Required work — Using the data below, restate exactly every line from the one with "Given: Click the Označení column header" up to and including the one with "Given: Select the". No picture belongs in it.
^^^^^^^^
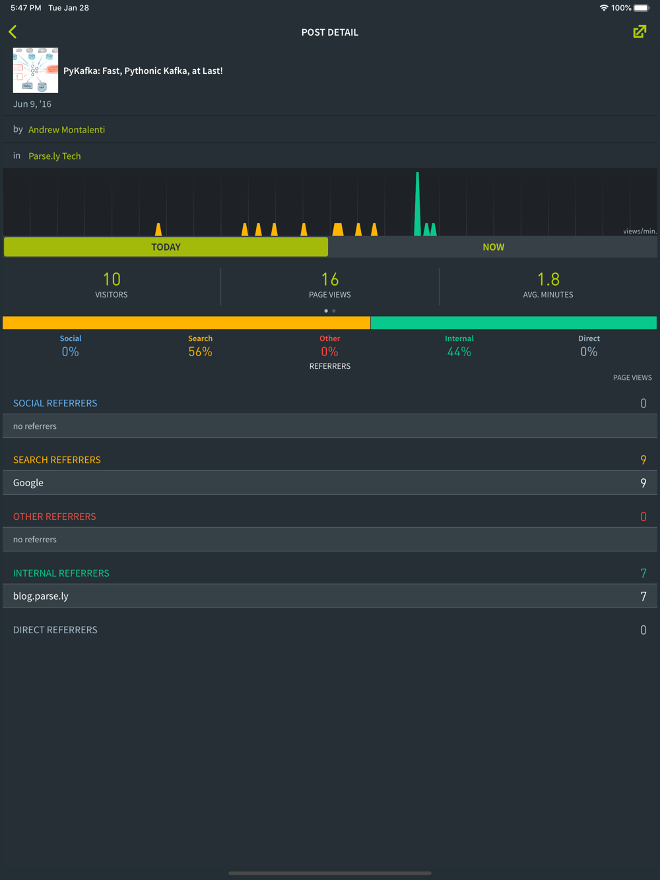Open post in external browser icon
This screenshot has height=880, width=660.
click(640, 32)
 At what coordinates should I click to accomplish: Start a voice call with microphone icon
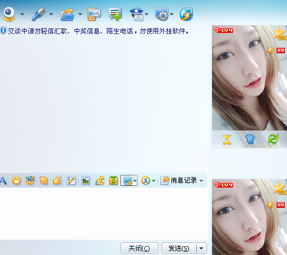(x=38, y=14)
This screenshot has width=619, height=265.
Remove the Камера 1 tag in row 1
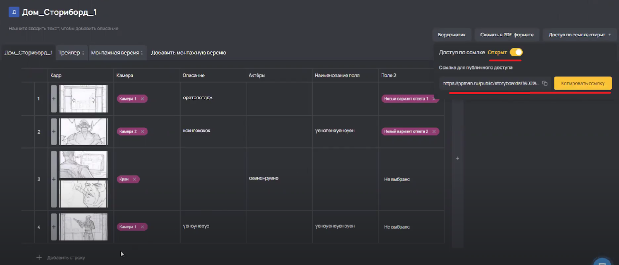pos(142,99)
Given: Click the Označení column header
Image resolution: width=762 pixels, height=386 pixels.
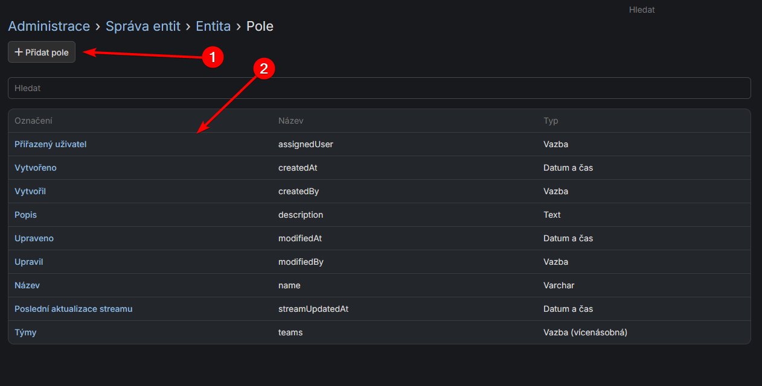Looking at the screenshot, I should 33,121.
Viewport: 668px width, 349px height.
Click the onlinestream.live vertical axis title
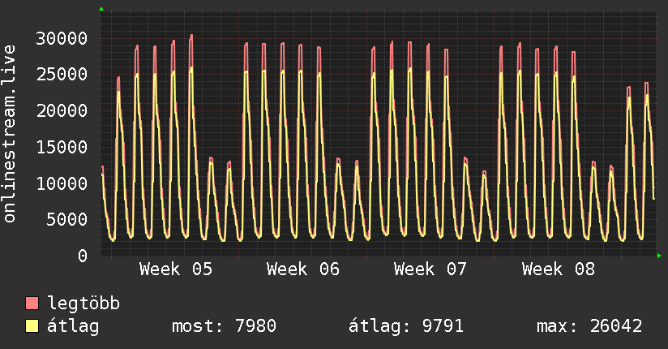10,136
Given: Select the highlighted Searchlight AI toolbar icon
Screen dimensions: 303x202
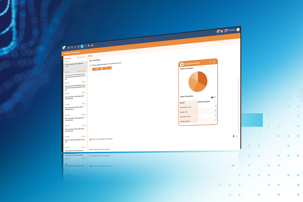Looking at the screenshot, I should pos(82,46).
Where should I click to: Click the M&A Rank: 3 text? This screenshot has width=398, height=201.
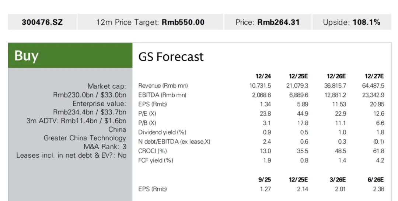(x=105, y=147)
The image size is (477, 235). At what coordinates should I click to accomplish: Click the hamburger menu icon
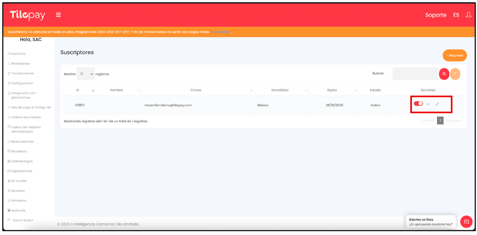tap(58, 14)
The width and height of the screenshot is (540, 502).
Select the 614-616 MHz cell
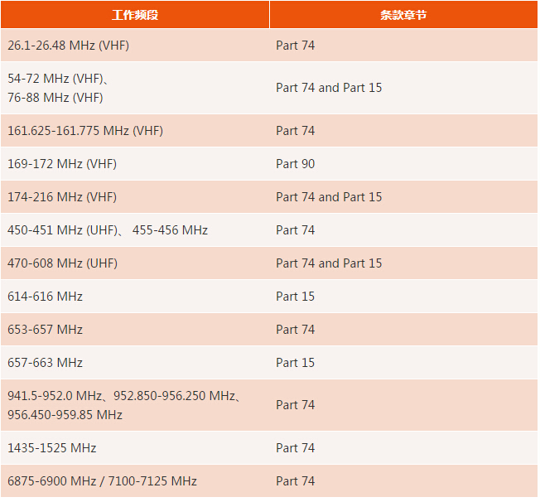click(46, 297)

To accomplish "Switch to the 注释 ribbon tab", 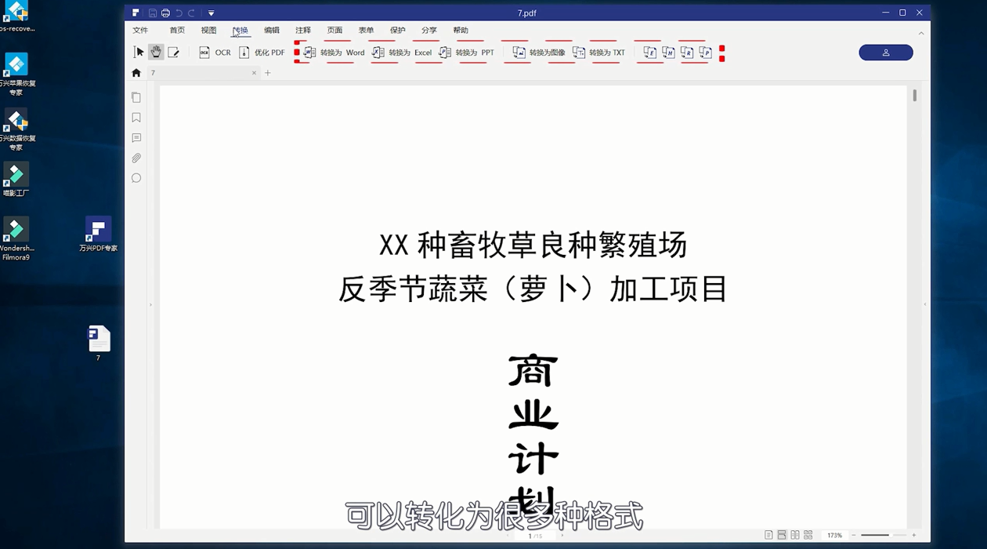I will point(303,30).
^^^^^^^^
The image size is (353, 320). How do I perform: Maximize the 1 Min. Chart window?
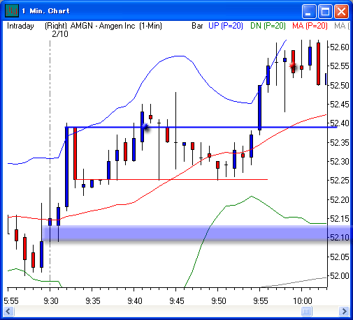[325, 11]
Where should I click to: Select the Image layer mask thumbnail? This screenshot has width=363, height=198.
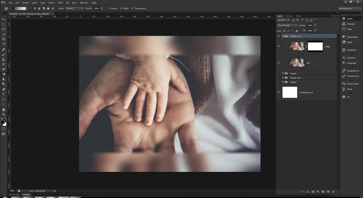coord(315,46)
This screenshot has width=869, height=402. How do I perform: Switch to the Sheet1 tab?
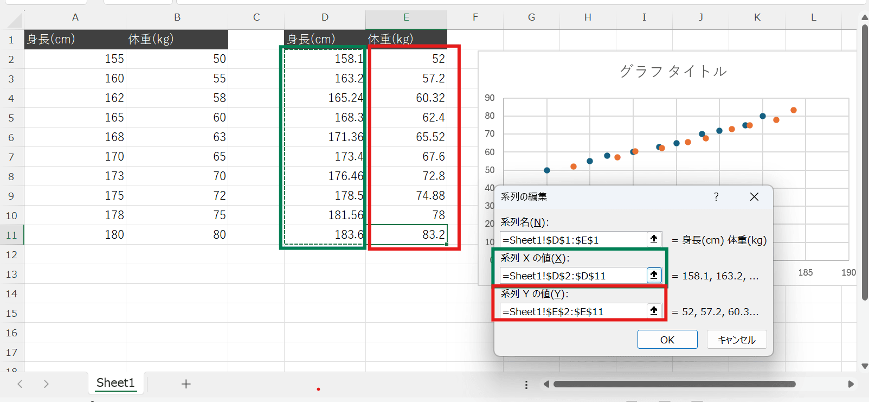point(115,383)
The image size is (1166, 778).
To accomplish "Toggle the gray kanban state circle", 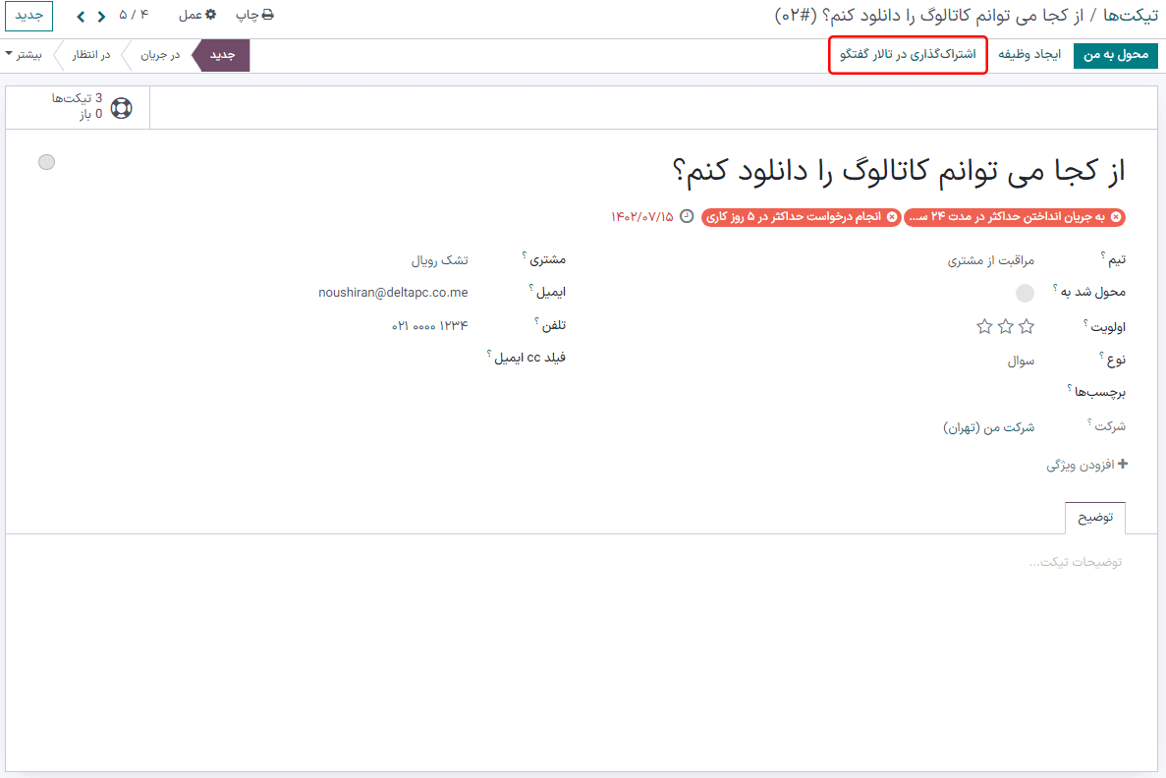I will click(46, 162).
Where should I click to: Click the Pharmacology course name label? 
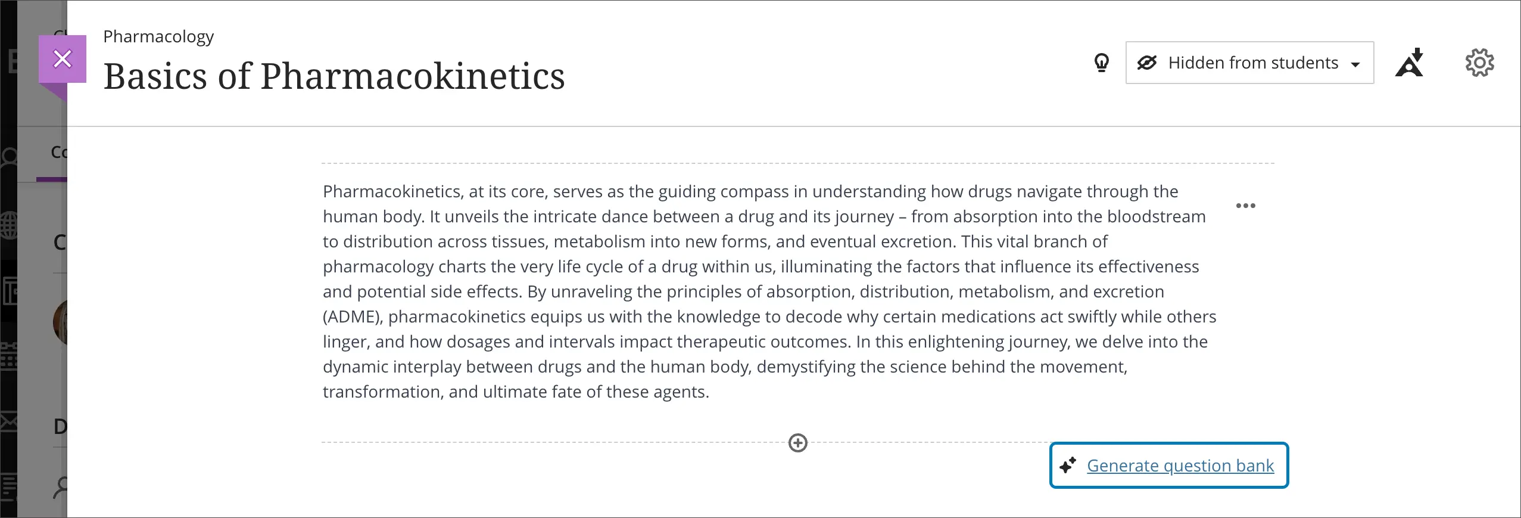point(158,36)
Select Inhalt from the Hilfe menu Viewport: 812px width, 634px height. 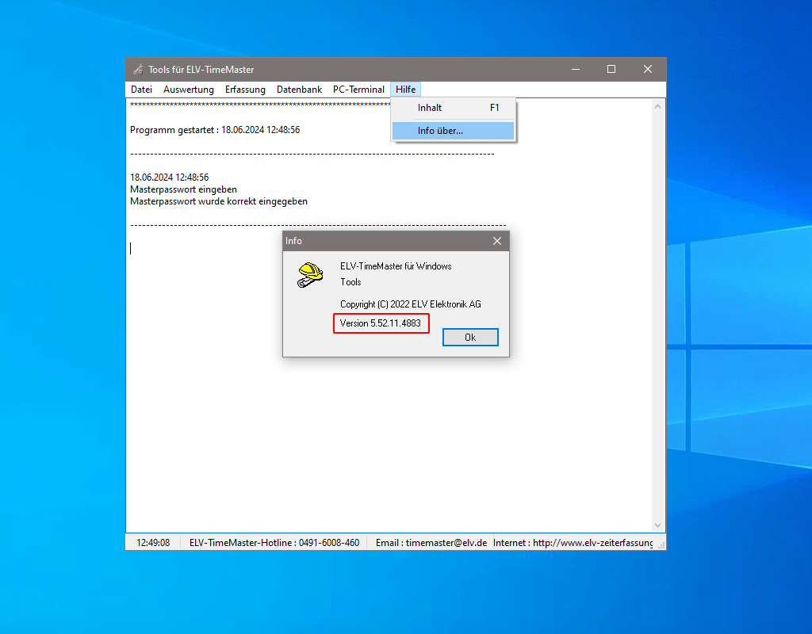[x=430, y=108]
^^^^^^^^
Written response —
Given: Click the Označení column header
Image resolution: width=762 pixels, height=386 pixels.
Looking at the screenshot, I should 33,121.
Viewport: 668px width, 349px height.
Click the onlinestream.live vertical axis title
10,136
Given: Select the highlighted Searchlight AI toolbar icon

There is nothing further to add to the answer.